§ AUFGABENSTELLUNG:
Wie viele Tonnen sollen laut dem Seitenauszug jährlich in der geplanten Anlage von Minex verarbeitet werden?
------ SEITENAUSZUG
30.11.2017, 10:12 Uhr

Haben Behörden schlampig geprüft?

Die Causa Minex liegt nun beim Bundesverwaltungsgericht. Grund dafür sind die Proteste und Einwände der „Bürgerinitiative für ein lebenswertes Aichfeld“. Projektwerber Minex, eine Tochterfirma der bayerischen Refratechnik, will bekanntlich auf dem ehemaligen Industriegelände der ÖDK in Farrach bei Zeltweg eine Verhüttungsanlage errichten und den in Kraubath abgebauten Ultrabasit zu einem Basisprodukt für die chemische Industrie, die Autoproduktion sowie für die Metall-, Glas- und Keramikindustrie aufbereiten. Jährlich sollen in der Anlage rund 100.000 Tonnen verarbeitet werden. Das Unternehmen ist mit dem Projekt von Beginn an in die Öffentlichkeit gegangen, hat informiert und beteuert, alle gesetzlichen Auflagen und Vorschriften erfüllen zu wollen. Unter anderem hat sich Minex einer Umweltverträglichkeitsprüfung unterzogen, die alle Bedenken ausräumen sollte. Nach positivem UVP-Bescheid der Landesbehörde und weiteren Einsprüchen der Bürgerinitiative scheint jetzt alles doch nicht so klar zu sein. Haben die zuständigen Behörden schlampig geprüft? Wenn ja, dann sind solche UVP-Prüfungen für die berühmte Yeti-Tant!
------------
------ AUSZÜGE DER EINTRÄGE
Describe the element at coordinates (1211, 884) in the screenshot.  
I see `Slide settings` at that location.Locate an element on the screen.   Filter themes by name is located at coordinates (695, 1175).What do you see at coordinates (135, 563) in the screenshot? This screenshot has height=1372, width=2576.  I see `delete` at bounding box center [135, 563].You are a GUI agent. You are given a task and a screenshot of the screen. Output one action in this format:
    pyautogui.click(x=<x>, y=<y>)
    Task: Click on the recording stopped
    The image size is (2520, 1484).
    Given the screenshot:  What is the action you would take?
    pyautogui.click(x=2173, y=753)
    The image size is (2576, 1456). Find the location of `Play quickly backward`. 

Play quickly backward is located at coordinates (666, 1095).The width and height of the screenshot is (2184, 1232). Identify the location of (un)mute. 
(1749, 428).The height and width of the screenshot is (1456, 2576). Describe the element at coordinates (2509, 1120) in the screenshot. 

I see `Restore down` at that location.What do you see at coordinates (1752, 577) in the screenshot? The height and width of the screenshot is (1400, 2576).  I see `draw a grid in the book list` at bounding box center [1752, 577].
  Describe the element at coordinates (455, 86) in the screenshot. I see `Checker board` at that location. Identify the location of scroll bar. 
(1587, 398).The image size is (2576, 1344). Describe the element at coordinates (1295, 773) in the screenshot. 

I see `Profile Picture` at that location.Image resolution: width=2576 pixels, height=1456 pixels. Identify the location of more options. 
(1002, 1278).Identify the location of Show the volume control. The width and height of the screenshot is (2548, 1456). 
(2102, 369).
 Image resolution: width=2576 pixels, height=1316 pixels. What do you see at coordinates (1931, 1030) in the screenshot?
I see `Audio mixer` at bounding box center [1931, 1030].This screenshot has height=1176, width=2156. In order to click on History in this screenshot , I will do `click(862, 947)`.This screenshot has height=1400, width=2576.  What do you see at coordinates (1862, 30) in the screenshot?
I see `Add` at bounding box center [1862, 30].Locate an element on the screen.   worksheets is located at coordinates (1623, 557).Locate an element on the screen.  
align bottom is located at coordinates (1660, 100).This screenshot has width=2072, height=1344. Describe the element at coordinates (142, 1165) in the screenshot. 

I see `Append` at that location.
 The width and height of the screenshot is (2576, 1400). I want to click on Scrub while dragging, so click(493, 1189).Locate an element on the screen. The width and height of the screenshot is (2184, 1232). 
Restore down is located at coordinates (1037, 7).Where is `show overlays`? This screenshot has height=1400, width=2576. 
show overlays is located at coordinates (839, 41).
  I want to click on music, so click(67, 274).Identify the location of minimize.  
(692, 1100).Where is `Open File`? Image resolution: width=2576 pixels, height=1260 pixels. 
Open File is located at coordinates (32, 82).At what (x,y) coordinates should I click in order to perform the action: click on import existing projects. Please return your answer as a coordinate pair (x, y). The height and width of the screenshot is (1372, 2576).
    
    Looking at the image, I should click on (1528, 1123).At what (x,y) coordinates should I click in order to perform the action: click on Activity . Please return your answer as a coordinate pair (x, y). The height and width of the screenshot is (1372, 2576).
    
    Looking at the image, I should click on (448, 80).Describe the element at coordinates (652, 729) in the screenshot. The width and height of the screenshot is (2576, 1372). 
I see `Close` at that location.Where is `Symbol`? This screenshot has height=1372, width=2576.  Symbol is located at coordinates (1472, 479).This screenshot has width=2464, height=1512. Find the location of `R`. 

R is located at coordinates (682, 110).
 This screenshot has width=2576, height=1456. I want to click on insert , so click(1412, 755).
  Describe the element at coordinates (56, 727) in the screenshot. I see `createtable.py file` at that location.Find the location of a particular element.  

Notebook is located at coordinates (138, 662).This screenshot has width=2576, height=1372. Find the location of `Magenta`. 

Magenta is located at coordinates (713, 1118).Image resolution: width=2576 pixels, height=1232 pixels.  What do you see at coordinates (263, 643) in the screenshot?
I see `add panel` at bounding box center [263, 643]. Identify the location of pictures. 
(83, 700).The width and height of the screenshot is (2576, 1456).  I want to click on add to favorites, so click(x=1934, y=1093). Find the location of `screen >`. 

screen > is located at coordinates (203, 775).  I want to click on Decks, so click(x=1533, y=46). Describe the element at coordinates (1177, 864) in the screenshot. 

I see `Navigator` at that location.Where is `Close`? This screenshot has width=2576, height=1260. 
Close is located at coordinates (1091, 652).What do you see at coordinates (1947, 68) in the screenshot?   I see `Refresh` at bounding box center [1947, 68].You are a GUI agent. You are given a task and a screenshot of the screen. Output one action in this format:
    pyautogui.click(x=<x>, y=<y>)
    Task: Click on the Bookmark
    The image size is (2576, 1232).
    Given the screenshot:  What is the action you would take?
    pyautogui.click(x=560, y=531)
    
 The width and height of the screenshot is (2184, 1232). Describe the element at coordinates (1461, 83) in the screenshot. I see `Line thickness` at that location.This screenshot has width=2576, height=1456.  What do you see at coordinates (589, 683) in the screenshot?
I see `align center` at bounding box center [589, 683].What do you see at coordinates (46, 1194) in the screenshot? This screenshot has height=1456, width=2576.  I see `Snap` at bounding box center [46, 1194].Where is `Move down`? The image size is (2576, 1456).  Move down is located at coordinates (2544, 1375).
------------
§ ÜBUNGSERGEBNIS:
Rund 100.000 Tonnen.